EXERCISE PROMPT ->
Only one span of the listing below is wanted: the lines from the one with "Where should I" through the one with "Open the exclusion's", reproduced exactly, both ends kept.
*** PROVIDED INFORMATION Section Begins ***
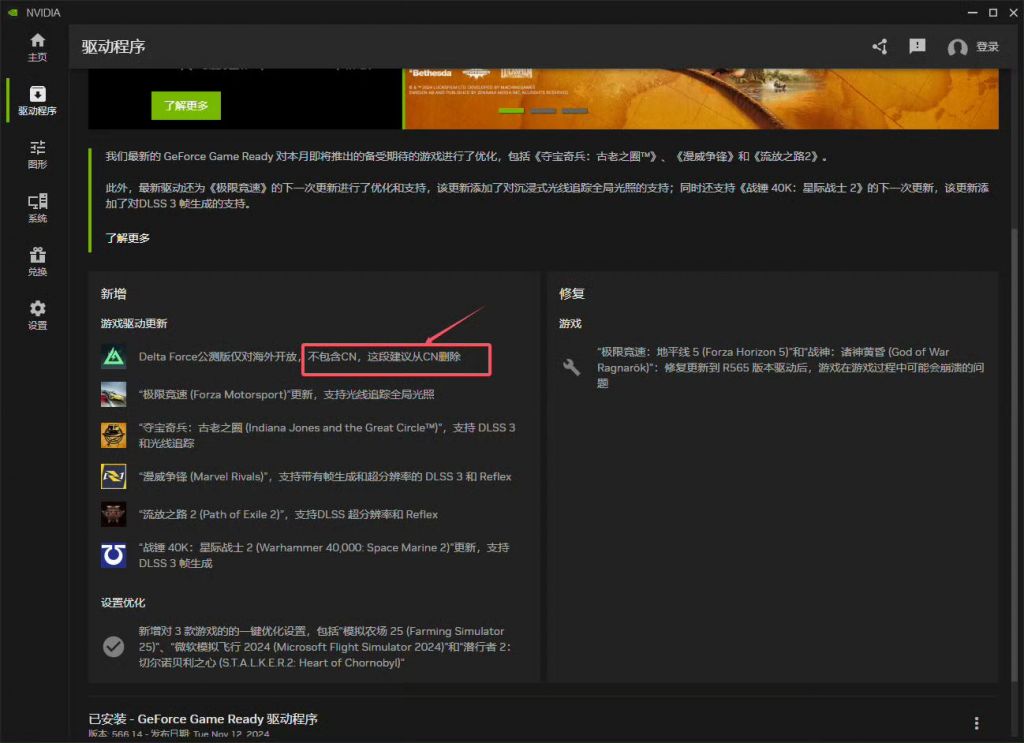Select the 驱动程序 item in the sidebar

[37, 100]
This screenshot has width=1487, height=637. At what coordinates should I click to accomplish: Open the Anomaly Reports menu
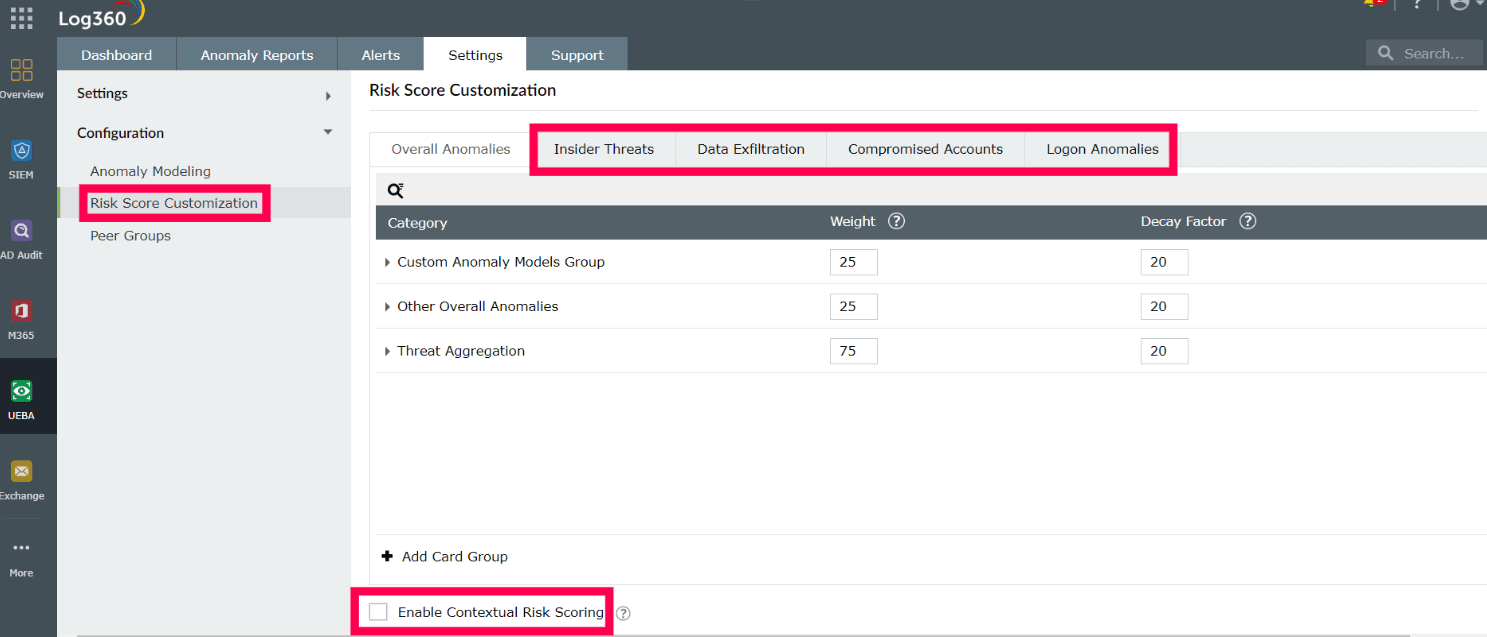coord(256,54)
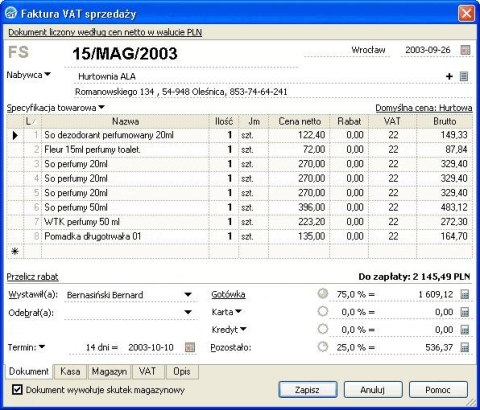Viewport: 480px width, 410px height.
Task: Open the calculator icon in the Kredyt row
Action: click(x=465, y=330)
*** PROVIDED INFORMATION Section Ends ***
*** PROVIDED INFORMATION Section Begins ***
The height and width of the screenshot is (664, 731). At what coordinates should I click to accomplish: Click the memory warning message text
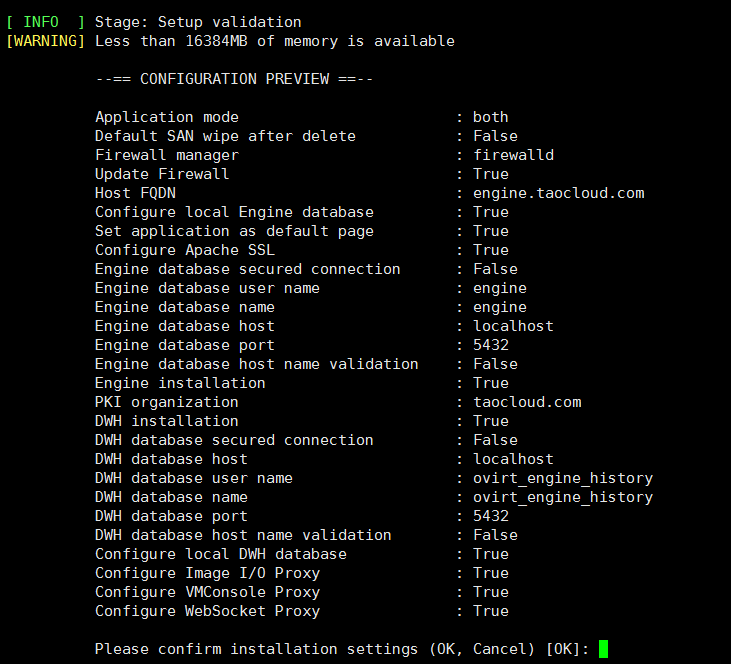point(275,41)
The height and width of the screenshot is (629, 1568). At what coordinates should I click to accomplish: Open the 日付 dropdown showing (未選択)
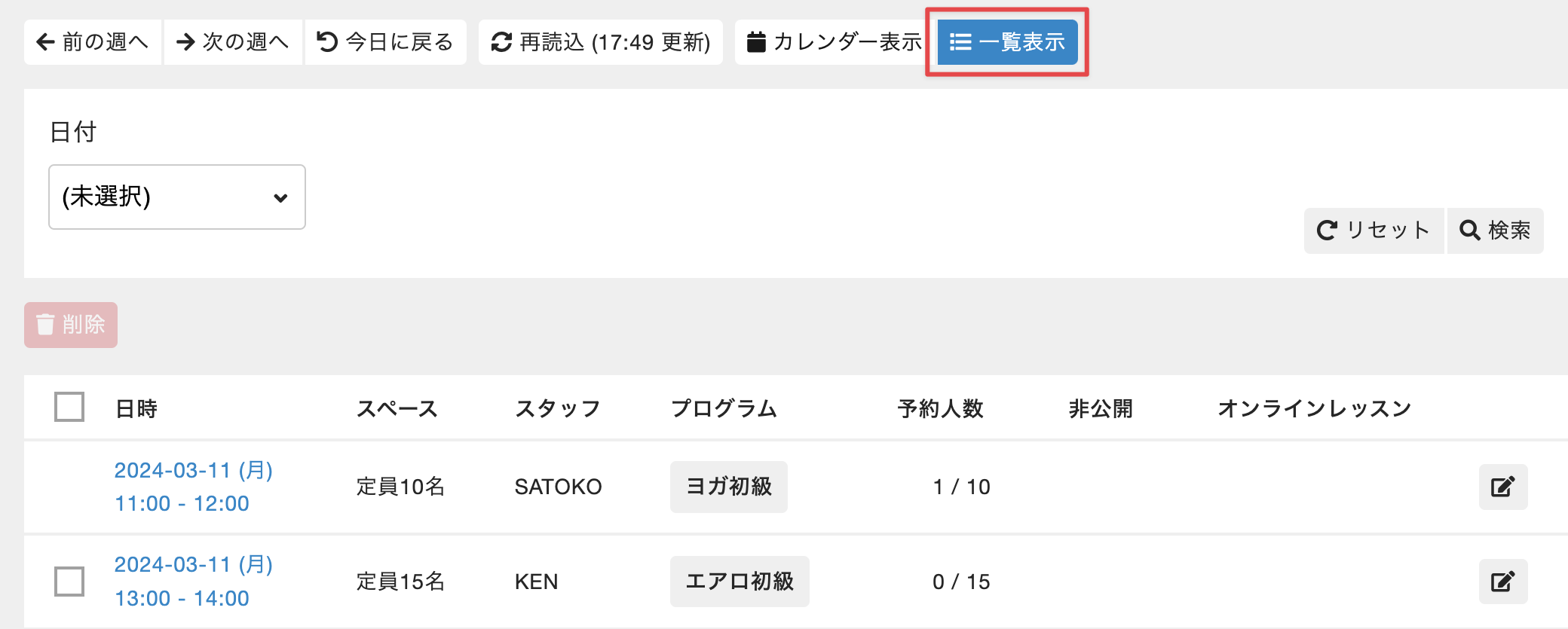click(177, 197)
*** PROVIDED INFORMATION Section Ends ***
*** PROVIDED INFORMATION Section Begins ***
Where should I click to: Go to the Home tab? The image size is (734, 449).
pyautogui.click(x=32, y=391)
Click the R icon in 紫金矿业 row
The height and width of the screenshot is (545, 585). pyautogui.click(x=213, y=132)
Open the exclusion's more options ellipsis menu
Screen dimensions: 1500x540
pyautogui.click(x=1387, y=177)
*** PROVIDED INFORMATION Section Ends ***
FINAL ANSWER ->
Where should I click to: Go to the Home tab? The image size is (734, 449).
pyautogui.click(x=32, y=391)
Click the R icon in 紫金矿业 row
The height and width of the screenshot is (545, 585). pyautogui.click(x=213, y=132)
Open the exclusion's more options ellipsis menu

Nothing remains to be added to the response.